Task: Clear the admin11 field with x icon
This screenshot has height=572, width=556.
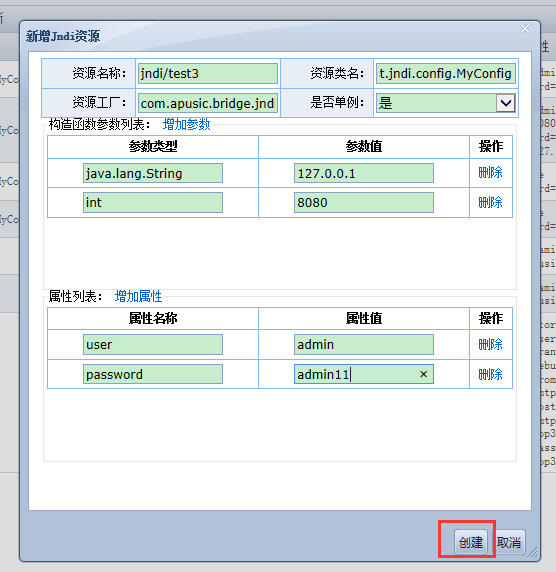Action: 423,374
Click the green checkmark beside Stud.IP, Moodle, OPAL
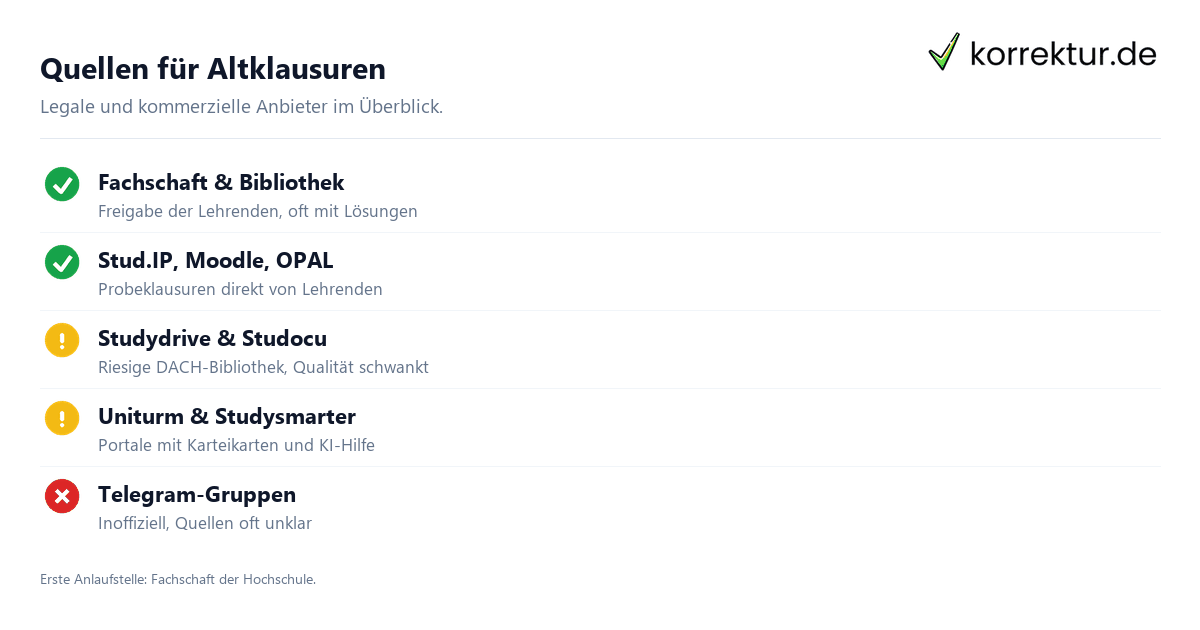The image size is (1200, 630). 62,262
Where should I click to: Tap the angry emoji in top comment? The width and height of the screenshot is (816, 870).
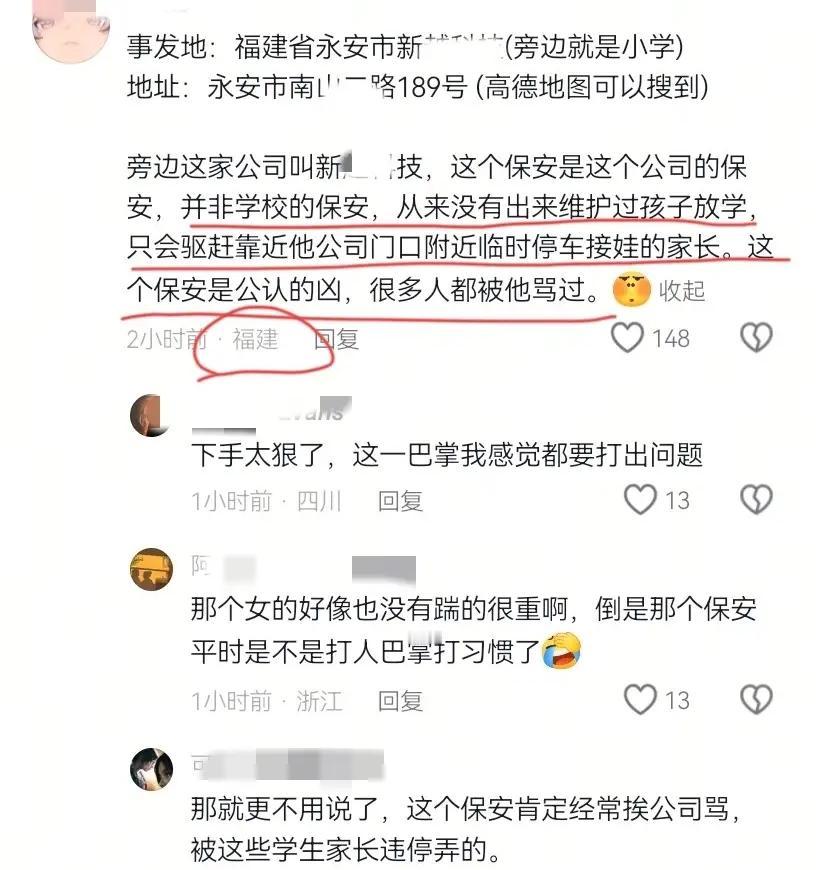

• • • • •

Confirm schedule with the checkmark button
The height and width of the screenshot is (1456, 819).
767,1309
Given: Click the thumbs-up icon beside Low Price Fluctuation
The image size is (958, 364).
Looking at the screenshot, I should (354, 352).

• • • • •

WHAT THE EXERCISE ASKS: In the entries above, find the line with "This screenshot has height=572, width=556." and the line with "Where should I". Write out exactly those two lines and every line between them, pictures excluded.

EXERCISE RESULT:
This screenshot has height=572, width=556.
Action: 423,374
Click the green checkmark beside Stud.IP, Moodle, OPAL
The image size is (1200, 630). 62,262
Where should I click to: Tap the angry emoji in top comment? The width and height of the screenshot is (816, 870).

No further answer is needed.